MURAL is known for hosting a festival every summer, kicking off tourist season in June with a myriad of activities, and colours. It is mostly known for showcasing Montreal’s murals, and putting street artists on the map. This year was no different. In order to keep their audience happy, the MURAL team put together an “estival” where they streamed performances, to keep up with the yearly tradition, with regards to the current COVID-19 pandemic.
The 19 Sept. was their last show, where they streamed two live performances by Toronto-based artists, Savannah Ré, and Roy Woods.

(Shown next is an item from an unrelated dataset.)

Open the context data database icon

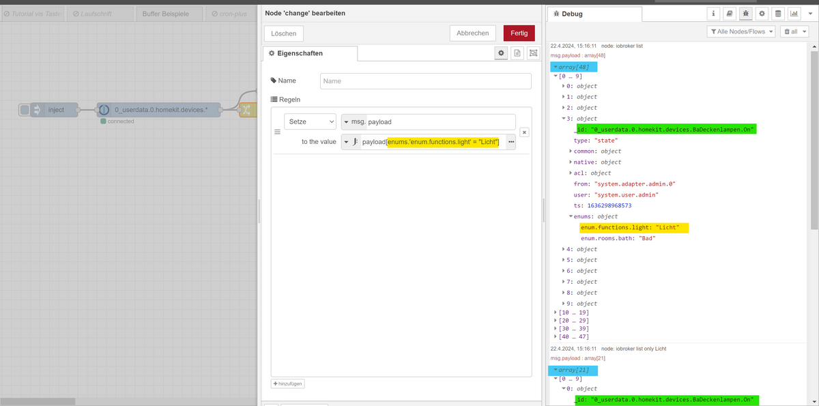point(778,14)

Set on an empty rooftop in Montreal, surrounded by blinding but beautiful lights, the artists made sure to offer their e-audience an enticing show.
photo: MURAL Facebook
Starting with Savannah Ré, accompanied by DJ Rosegold, and her guitar Jeff Craig, she made sure to insist that even with the pandemic, even with the current situation and the lack of human presence on the rooftop, “we still gonna rock out the way we do.” Her soothing, beautiful voice gets you grooving in your seat, making you stand up in your home to dance to her songs—just as she promised. Of course, with recent events, Ré made sure to sing an ode to the fallen from the Black community, as she makes sure to state that she is part of it—MURAL flashing the names on screen as a show of respect, from Michael Brown to George Floyd. The concert was quite intimate, with the singer so raw and emotional before introducing each song, that the audience feels connected to her.
Photo: MURAL Facebook
The estival ends with a 40-minute set by the one and only Roy Woods. While Savannah Ré interacted with the e-audience in a more interactive matter, Woods let the music do the talking. Twenty minutes were performed on the roof, and the set continues after a short intermission in a closed space where a select few watch him prance about on a stage, illuminated beautifully by visual artists Boycott, and Lebicar. Woods’ voice gives off the same tone as another famous Canadian artist, The Weeknd, making us wonder if the latter has any kind of influence on the young rapper.
All in all, MURAL’s estival was intimate, well-organized, colourful, and an interesting experience.